* _WHAT THE EXERCISE ASKS_: Show every line of the records below that contains the word "agent".

(Saved entries)
════════

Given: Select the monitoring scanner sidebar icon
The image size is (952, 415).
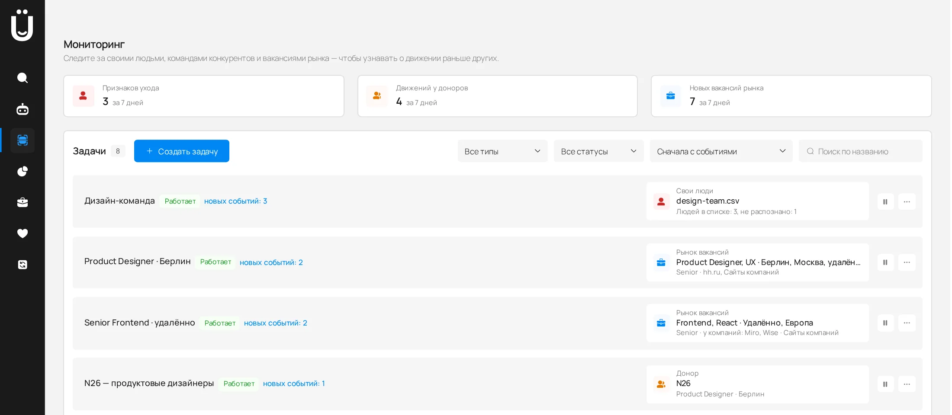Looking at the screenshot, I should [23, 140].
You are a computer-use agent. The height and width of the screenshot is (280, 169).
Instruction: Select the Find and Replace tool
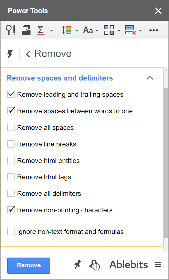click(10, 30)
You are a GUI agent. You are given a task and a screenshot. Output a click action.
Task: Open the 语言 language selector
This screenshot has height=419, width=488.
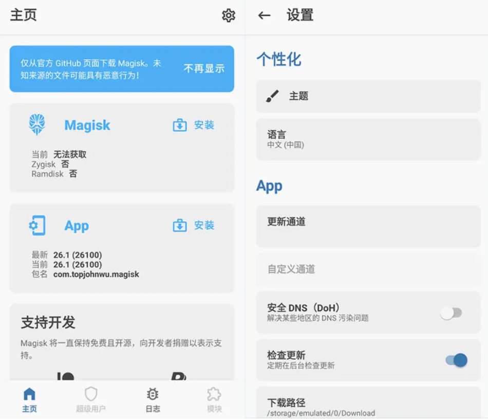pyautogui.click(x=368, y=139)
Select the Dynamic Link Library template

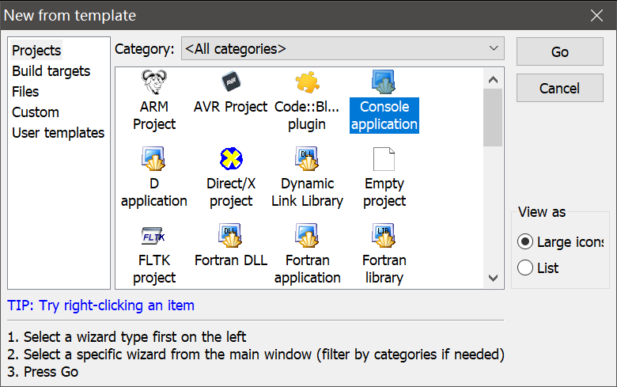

════════

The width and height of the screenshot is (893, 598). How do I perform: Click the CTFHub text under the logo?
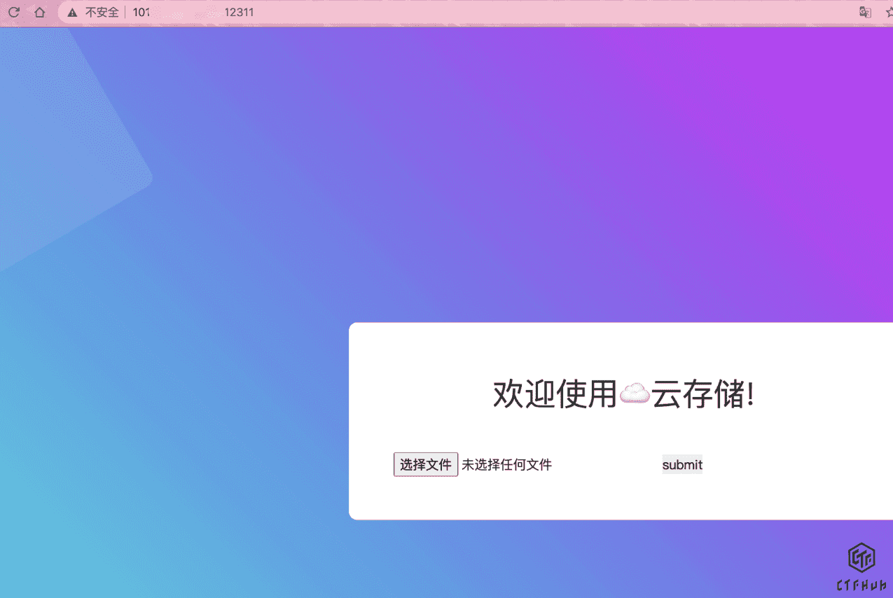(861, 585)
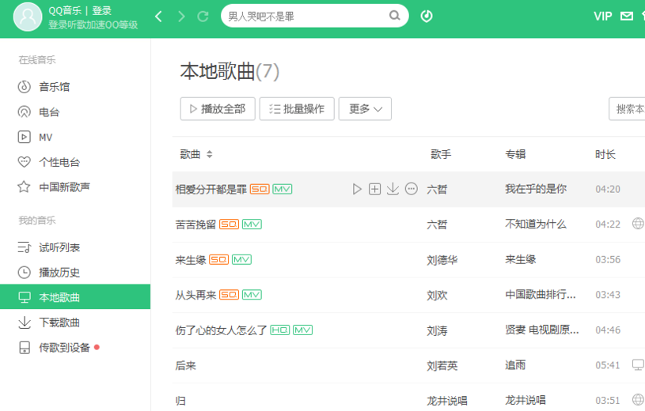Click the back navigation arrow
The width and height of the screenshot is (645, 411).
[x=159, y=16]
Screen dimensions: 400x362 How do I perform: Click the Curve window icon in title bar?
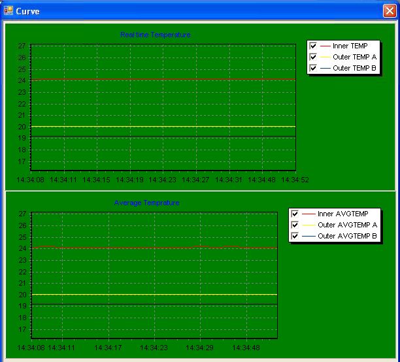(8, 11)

════════

* _REPLY_:
You are a computer-use agent. The height and width of the screenshot is (280, 169).
You are a GUI agent. You are given a task and a screenshot. Output a click action.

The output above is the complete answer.